The skin is the largest organ of the human body and the first line of defense against harmful microorganisms in the environment. However, it is also home to trillions of microbes that are beneficial to the host individual. In a study published in Nature, scientists found that specific bacteria on mammalian skin influence the host immune response.
To better understand this relationship, researchers chose Staphylococcus epidermidis, a bacterium commonly found on human skin, to see how the bacterium shaped the immune response. Using mice, the researchers found that the presence of S. epidermidis on mice skin caused an increase in CD8 β+ T cells, cells that are involved in immune response. The application of other common skin bacteria to mice resulted in the increase of different T cell populations. The scientists next investigated how the skin cells detected the presence of S. epidermidis.
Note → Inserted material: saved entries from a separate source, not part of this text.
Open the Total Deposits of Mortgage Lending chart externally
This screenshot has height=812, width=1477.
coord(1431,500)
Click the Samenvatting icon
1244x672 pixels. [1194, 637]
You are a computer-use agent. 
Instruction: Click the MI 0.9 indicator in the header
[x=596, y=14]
The results suggested that a specific type of dendritic cell – located not on the exterior epidermal layer of skin cell, but within the dermal, second layer of the skin – is the cause of the unique CD8 β+ T cell response.
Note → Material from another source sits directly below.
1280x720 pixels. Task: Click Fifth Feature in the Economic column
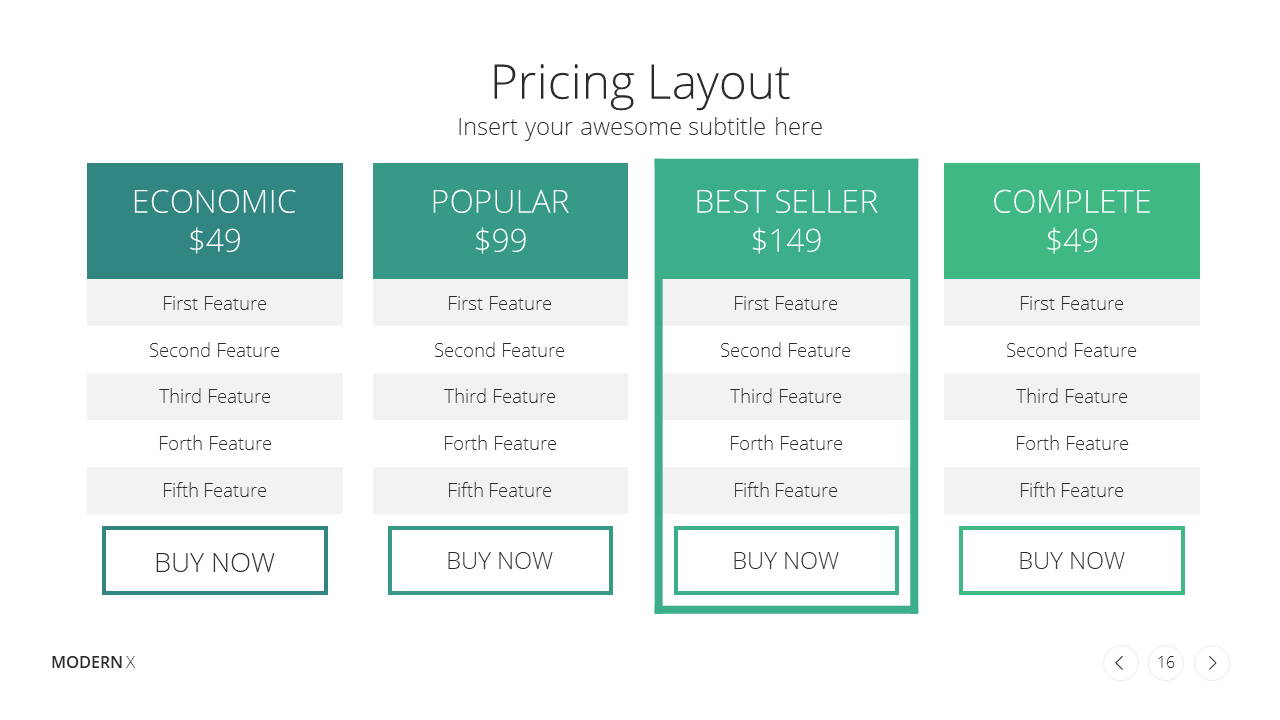(x=215, y=490)
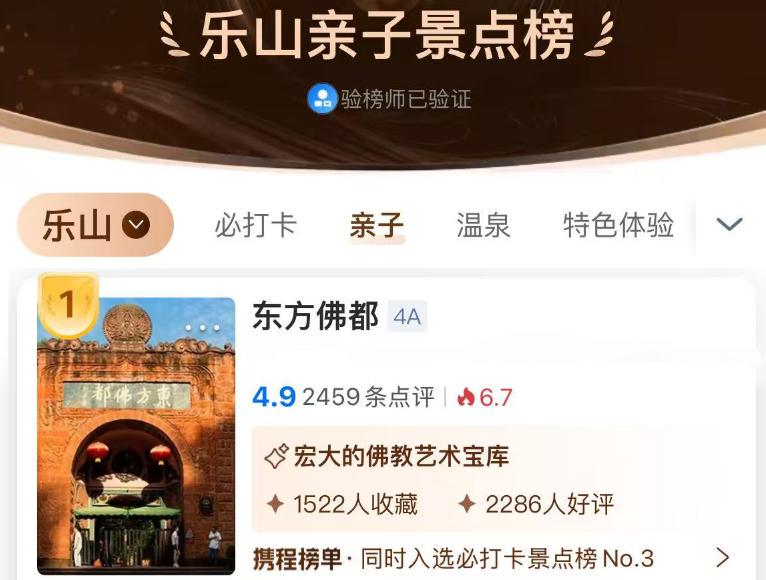
Task: Select the 亲子 tab
Action: click(377, 225)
While mechanisms are still unclear, it is possible that S. epidermidis produce specific proteins that can trigger an immune response within the human skin when exposed to skin pathogens. What is clear from this study is that different bacteria living on the skin can elicit different immune responses. This suggests a commensal or possibly mutualistic relationship between skin cells and certain bacteria. Further investigation and knowledge of this relationship could lead to better understanding of the immune system and how the human microbiome participates in immunity as well as how this can be translated into therapy.